By Jessica Easthope
The global pandemic COVID-19 has killed the father and grandfather of Detroit’s Keith Gambrell.
“It’s very frustrating, it’s heartbreaking. It’s bitter, it’s America.” Keith told Currents News.
The virus has disproportionately impacted the Black community, highlighting long-standing inequities in healthcare.
The CDC reports Black Americans are dying at three times the rate of white Americans.
In response, Thermo Fisher Scientific, a science equipment company, pledged $15 million for tests and equipment to historically Black colleges and universities in August.
“This has gotten Black and brown researchers so excited, the community that’s given me so much growing up. It’s really important to see more testing efforts being brought to D.C.,” Micah Brown, a medical student at Howard university, told Currents News.
Then came the COVID-19 vaccines. But some Black people are hesitant to get the shot.
“We know that lack of trust is a major cause of reluctance — especially in communities of color — and that lack of trust is not without good reason, as theTuskegee Studies occurred in many of our lifetimes,” says Jerome Adams, a former U.S. Surgeon General.
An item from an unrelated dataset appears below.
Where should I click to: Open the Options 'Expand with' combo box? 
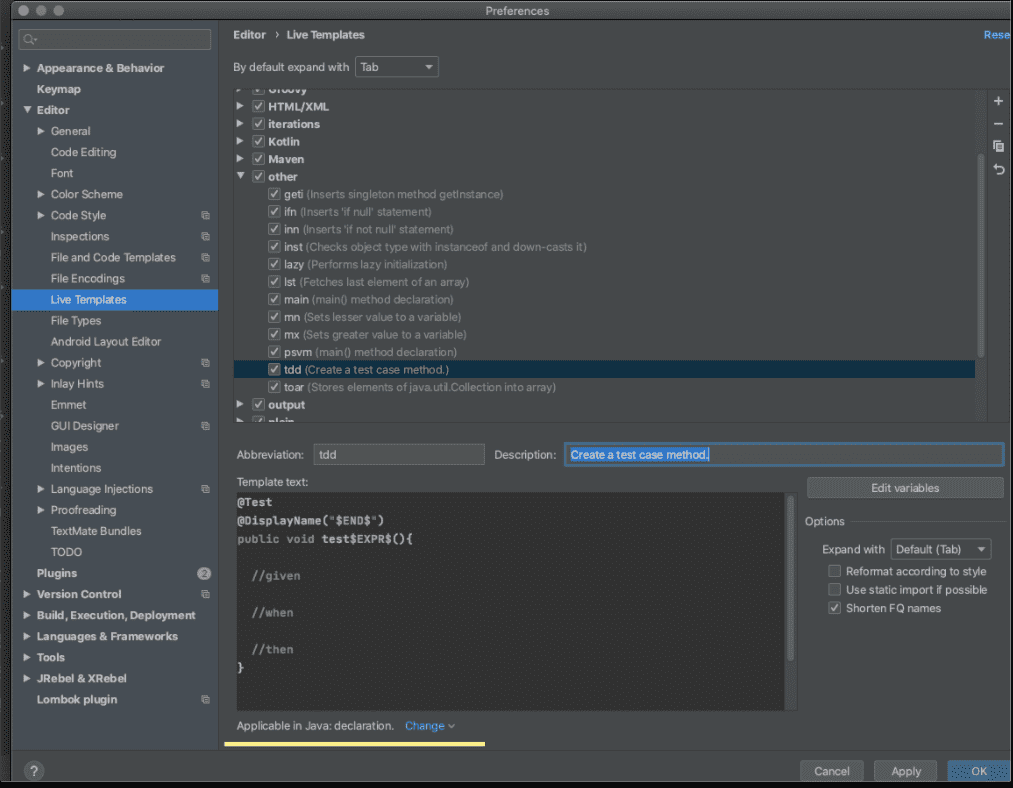click(x=940, y=549)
While battling a new pandemic, an old foe reared its ugly head again: racism.
Several states have now declared racism a public health emergency, acknowledging a painful past for Black Americans that’s still felt in present-day.
People spilled into the streets demanding an end to police brutality and racial inequality.
“You must stand, you must fight, but not with violence” were voices channeling the Civil Rights Movement of the 1960s.
Big companies like Google and Yelp stepped up which was perfect timing for Black business owners that were shutting down in numbers twice as large as others during the pandemic, according to a report from the Federal Reserve Bank of New York.
In Mississippi, a nearly 40-year fight finally won to replace the Confederate-themed state flag.
“Black folks in this state…very proud,” said Reuben Anderson, the former Mississippi Supreme Court Justice. “Young black folk don’t have this flag to look to for the rest of their lives.”
In Georgia, they elected its first Black U.S senator and nationally, a glass ceiling breaking.
“I Kamala D. Harris do solemnly swear,” said Madame Vice President Kamala Harris, the first woman and person of color as vice president.
It’s another historic moment to add to the long list of accomplishments celebrated during Black History Month.